# To do
Provide nothing except how many lines of the data contain the word "blue".

# Records for the task
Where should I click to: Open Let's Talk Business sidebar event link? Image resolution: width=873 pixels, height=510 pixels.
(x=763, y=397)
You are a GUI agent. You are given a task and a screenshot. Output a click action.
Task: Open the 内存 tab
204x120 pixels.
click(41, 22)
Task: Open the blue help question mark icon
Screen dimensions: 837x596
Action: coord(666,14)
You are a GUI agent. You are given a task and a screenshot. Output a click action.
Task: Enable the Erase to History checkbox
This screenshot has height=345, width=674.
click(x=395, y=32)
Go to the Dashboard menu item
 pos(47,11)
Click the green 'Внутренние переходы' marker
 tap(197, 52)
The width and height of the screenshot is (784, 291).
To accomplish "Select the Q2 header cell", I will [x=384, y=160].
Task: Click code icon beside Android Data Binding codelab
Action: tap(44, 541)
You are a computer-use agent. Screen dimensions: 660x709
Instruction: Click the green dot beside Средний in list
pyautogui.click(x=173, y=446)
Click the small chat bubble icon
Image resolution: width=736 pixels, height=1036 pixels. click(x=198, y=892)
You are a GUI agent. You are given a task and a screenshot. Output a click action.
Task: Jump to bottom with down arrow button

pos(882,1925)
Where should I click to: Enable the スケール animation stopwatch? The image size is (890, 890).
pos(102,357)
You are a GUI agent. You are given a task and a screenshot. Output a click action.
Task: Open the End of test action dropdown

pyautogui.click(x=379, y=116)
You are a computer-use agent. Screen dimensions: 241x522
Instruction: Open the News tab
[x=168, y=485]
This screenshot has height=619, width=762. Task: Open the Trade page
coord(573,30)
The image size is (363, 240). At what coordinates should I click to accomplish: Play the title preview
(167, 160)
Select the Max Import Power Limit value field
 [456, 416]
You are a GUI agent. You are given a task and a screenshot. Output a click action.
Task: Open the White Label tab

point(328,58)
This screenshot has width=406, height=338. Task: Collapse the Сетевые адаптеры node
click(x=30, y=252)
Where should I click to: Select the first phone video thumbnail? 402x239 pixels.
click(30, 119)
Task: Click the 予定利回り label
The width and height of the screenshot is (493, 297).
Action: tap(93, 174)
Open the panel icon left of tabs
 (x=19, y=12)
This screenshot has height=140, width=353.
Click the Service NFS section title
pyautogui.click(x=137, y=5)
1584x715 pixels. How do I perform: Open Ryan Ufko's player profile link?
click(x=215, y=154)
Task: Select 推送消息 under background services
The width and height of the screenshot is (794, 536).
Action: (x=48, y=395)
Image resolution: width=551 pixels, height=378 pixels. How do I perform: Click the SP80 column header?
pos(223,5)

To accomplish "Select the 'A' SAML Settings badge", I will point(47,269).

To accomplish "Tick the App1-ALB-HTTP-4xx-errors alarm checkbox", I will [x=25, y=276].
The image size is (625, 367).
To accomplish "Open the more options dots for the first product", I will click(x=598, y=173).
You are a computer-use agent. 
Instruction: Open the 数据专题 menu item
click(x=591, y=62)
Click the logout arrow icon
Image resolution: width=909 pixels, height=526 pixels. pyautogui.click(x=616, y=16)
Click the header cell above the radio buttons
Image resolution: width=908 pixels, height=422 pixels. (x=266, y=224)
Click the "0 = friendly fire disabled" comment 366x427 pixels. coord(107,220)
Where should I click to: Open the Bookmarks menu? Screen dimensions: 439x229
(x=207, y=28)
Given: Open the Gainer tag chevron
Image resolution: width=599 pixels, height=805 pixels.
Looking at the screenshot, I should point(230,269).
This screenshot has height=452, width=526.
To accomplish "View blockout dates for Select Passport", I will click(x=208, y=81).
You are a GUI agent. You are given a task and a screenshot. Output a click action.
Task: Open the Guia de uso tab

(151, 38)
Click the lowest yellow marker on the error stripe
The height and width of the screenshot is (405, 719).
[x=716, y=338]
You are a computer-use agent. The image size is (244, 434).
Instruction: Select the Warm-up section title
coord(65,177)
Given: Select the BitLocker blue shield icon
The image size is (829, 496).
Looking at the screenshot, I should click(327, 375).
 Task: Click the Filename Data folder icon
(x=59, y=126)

# Task output
2